While the Sena and BJP have finalised their poll alliance, the many small parties also have cobbled up a Third Front. But the MNS’ strategy is still unclear – whether it will go alone or support the ruling DF or the saffron alliance.
Though the Congress and NCP have been dilly-dallying over their plans to contest the polls jointly, Chief Minister Ashok Chavan dispelled speculation of any discord when he told mediapersons Saturday: “We are confident of working out an alliance with the NCP very soon.”
In sharp contrast to the enthusiasm in the DF, which is hoping to secure a third consecutive term, is the atmosphere of gloom in the BJP that is currently in the midst of a severe leadership crisis at the national level.
Highlighting the discontent in the BJP, Shiv Sena chief Bal Thackeray, in a scathing editorial in party mouthpiece Saamna Monday remarked that “the BJP is suffering from the deadly swine flu”, and like Emperor Akbar’s parrot it is a dead party “but no one has the courage to point it out.”
The Third Front, in which around 15 Republican parties and factions have joined along with the workers, farmers and other groups has decided to contest all the 288 seats in the state, as also the MNS.
In the last elections in 2004, the DF had bagged 139 seats against the SS-BJP’s 119.

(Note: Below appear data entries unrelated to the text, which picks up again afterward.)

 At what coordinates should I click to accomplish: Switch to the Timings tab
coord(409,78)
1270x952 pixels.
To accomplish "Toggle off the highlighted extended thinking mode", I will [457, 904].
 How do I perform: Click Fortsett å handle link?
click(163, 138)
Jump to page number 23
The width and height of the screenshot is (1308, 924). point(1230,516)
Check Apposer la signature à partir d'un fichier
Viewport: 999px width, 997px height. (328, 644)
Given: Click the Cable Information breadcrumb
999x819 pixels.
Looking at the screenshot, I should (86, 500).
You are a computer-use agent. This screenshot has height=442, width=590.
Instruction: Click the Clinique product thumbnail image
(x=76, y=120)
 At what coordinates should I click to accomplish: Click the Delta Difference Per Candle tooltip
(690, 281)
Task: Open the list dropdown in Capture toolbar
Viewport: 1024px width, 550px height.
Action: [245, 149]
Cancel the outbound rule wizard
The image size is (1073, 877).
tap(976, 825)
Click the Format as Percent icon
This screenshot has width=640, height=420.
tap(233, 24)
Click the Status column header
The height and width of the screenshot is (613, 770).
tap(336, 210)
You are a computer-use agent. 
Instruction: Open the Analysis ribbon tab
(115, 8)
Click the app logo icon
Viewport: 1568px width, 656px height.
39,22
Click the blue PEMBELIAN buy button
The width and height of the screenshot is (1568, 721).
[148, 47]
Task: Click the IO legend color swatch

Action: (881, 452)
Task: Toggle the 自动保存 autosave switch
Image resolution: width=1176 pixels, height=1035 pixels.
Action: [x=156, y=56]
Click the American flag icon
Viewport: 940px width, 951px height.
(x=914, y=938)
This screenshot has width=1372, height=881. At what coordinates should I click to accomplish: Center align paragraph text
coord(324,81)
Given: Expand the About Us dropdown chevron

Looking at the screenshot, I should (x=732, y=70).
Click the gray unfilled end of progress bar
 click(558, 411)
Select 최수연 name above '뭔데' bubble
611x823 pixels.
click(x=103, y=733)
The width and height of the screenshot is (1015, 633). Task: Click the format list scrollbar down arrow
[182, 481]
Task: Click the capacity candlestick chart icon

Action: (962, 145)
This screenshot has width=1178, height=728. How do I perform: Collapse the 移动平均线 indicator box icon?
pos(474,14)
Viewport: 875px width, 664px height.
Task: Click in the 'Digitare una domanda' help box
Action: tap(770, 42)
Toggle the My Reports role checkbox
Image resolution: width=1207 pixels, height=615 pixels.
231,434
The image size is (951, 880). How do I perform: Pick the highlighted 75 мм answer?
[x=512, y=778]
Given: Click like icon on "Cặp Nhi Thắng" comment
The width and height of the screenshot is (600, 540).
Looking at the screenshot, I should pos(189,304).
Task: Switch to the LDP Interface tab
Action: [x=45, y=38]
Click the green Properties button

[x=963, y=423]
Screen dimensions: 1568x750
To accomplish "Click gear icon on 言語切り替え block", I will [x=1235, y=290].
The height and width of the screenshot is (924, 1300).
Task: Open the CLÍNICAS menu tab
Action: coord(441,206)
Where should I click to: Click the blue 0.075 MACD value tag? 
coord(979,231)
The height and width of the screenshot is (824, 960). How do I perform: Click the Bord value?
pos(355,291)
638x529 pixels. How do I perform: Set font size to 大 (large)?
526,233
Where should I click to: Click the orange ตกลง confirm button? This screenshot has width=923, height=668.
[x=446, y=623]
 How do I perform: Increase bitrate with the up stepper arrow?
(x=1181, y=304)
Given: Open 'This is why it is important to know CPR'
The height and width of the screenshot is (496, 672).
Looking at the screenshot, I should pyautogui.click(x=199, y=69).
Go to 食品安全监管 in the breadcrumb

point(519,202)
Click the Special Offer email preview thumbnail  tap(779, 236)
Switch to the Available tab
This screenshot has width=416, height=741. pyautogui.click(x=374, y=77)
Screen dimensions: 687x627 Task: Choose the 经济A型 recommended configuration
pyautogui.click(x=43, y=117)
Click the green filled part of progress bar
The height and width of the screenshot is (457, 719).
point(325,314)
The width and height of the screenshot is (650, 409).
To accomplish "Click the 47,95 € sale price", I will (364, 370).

The NCP had emerged as the single largest group with 71 legislators, followed by Congress with 69, the Sena got 62 while BJP got 56, while Independents and other parties won 30 seats (total 288).
The DF tally, however, came down from 151 in the 1999 elections, as also did the SS-BJP’s tally which slipped to 119 from 136 earlier when it had gone to polls as the ruling party. The SS-BJP ruled the state between 1995-1999.
However, while in 1999 only one seat went to a non-allied party, in the 2004 polls as many as 30 candidates won as Independents or representing smaller parties.
The rumblings at the top level of the BJP notwithstanding, it has quietly worked out an understanding to contest the elections with the Shiv Sena.
The BJP expects to get two more seats in its kitty this time, and the SS has reportedly agreed to this, sources said.
In the 2004 assembly elections, the SS-BJP alliance had allotted seven seats to Sharad Joshi’s Shetkari Sanghatana. While Sena conceded four seats from its share, the BJP parted with three seats.
During the last election, a sitting Congress MLA had joined the Sena and lost the election from the BJP-allotted Chandwad constituency.
The BJP has now demanded that Chandwad should be given for its candidate.
It has also demanded that one of the three seats it had conceded to the Shetkari Sanghatana should be returned too. This will raise its tally to 119.
A BJP state leader said that consensus has been reached on these issues and finishing touches are being given to wrap up the alliance before an official announcement in a day or so.
“This will ensure commitment to each other on the part of both the parties and give much-needed headway to the campaigning process, especially at the grassroots levels,” said Vinod Tawade, state BJP secretary.